By Louis Bockner
This month, as part of an ongoing court case against Canadian mining giant HudBay Minerals, 11 Guatemalan women have travelled to Toronto to tell their stories of allegedly being raped at the hands of security personnel who were working for a HudBay subsidiary in 2007.
Six months ago they told those same stories to another group of Canadians — eight Selkirk College nursing students who had travelled to Guatemala as part of their third-year studies.
The annual trip, now in its 12th year, takes place in April and May and offers students a chance to apply what they’ve learned in school to a real world setting and to connect to a culture undeniably linked to Canada — a link that is, as in the case of HudBay, all too often a negative one.
The students’ trip is almost exclusively financed by fundraising efforts. On Dec. 8 the newest batch of students will hold their annual Nelson fundraiser — a rice and beans dinner — at the Nelson United Church. Along with offering attendees a taste of a staple Guatemalan meal, there is also a large silent auction and fourth-year students, like Katy Camilleri, will share experiences from last year.
“We went to over 15 places over the course of five weeks,” she says. “The skills and knowledge we shared was aimed to set them up so they can sustain and support themselves in the future by using their own knowledge, belief and capacity.”
Aside from meeting with the women from Lote Ocho, Guatemala, who are now in Toronto, the students offered diabetes and dental education in communities and schools across the country and brought handmade gifts from the Kootenays like baby blankets and reusable menstrual kits.
According to Mary Ann Morris, who initiated and led the trip before she retired from teaching at Selkirk College last year, the goal for the students is as much about working in solidarity with local people as it is about educating or aiding them.
“We go there to build trust, to listen to stories, to honour them and to say, ‘This is our responsibility as Canadians and as nurses.’”
This year 14 students — half of those enrolled in the third-year program — have decided to make the journey, the biggest percentage since the trip began. The money raised goes towards travel expenses and donations to the communities the students visit over the three-week period.
“It truly wouldn’t be possible without community support,” says Morris. “Students aren’t any richer than they’ve ever been and we want students to participate based on interest, not on how much money they have.”
Chandrima Lavoie, who participated last year, says the generosity and strength of the Guatemalan people left her inspired and moved. “It was amazing how they welcomed us as Canadians into their homes when a lot of them had their lives destroyed by Canadian mining companies. Bringing back their stories of resilience was a huge part of what we did and even though it’s not tangible I think it’s important.”
After listening to the sobering experiences of the Lote Ocho women it was time for the students to give something back. They invited the men who had accompanied their wives to begin massaging them, something Morris learned from Christine Sutherland, a Nelson massage therapist. And then, something magical happened.

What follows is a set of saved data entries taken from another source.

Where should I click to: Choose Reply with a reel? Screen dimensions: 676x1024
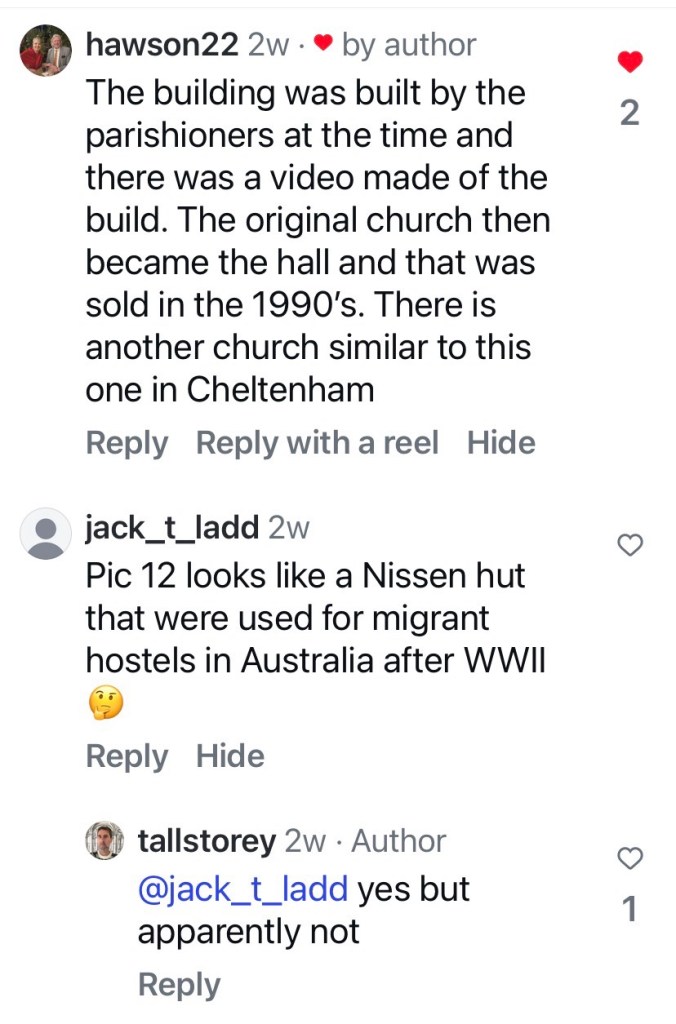pyautogui.click(x=317, y=443)
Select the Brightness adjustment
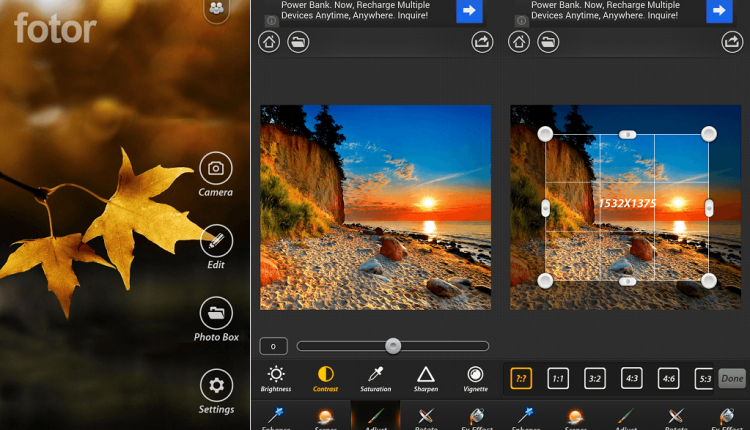 click(276, 376)
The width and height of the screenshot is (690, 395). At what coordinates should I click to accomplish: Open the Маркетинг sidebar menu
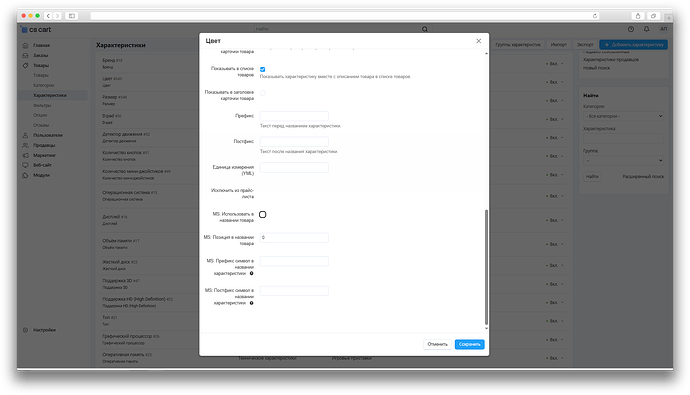(x=44, y=155)
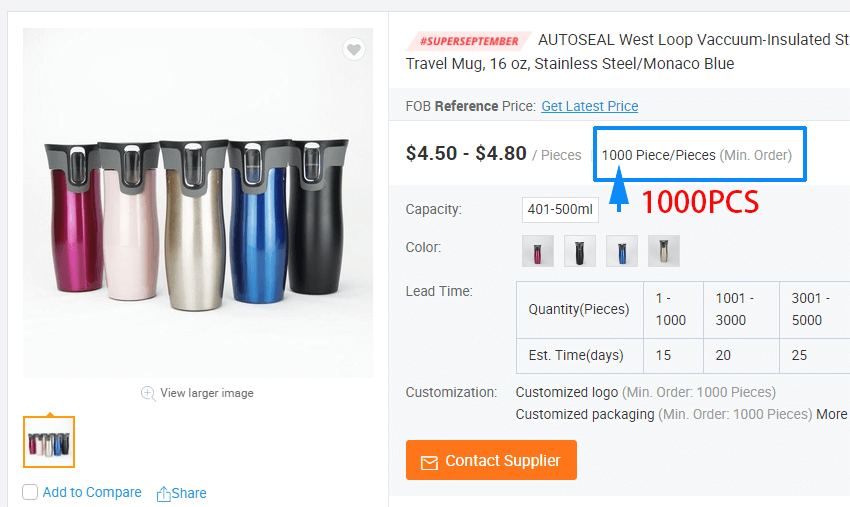Viewport: 850px width, 507px height.
Task: Click the SUPERSEPTEMBER promotion badge
Action: [469, 41]
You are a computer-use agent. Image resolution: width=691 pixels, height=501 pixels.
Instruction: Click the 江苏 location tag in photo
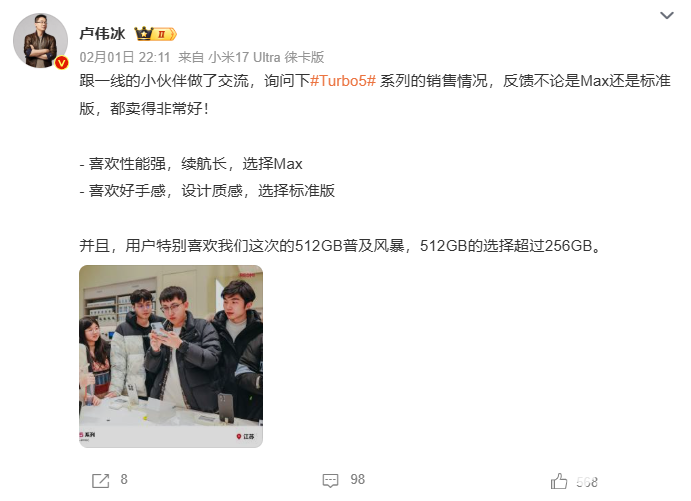[245, 436]
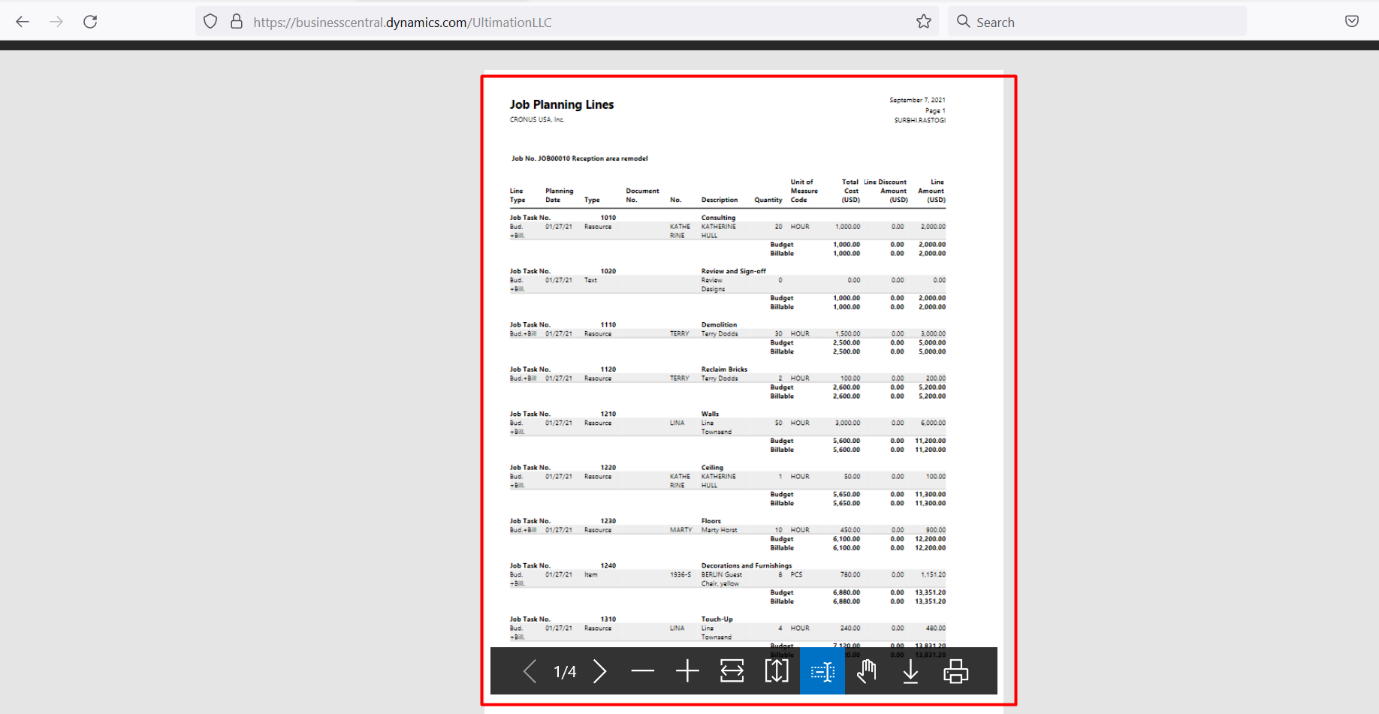Click the browser forward arrow
This screenshot has width=1379, height=714.
pyautogui.click(x=56, y=20)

The power of touch, which at one point had played such a destructive role in the women’s lives, began to offer a sense of healing. Laughter began to pour from all those present, filling the room, that just moments before had been pregnant with the profound reality of the violation of their bodies, with the quintessential sound of joy.
“Just like that the energy shifted and that’s what nursing is all about,” says Morris.
“It was not only what we had given them but also what they had given us and were ready to receive. The children who had witnessed their pain and heard their stories began to play and run around. They were being taught that sharing pain was OK and so is being joyful.”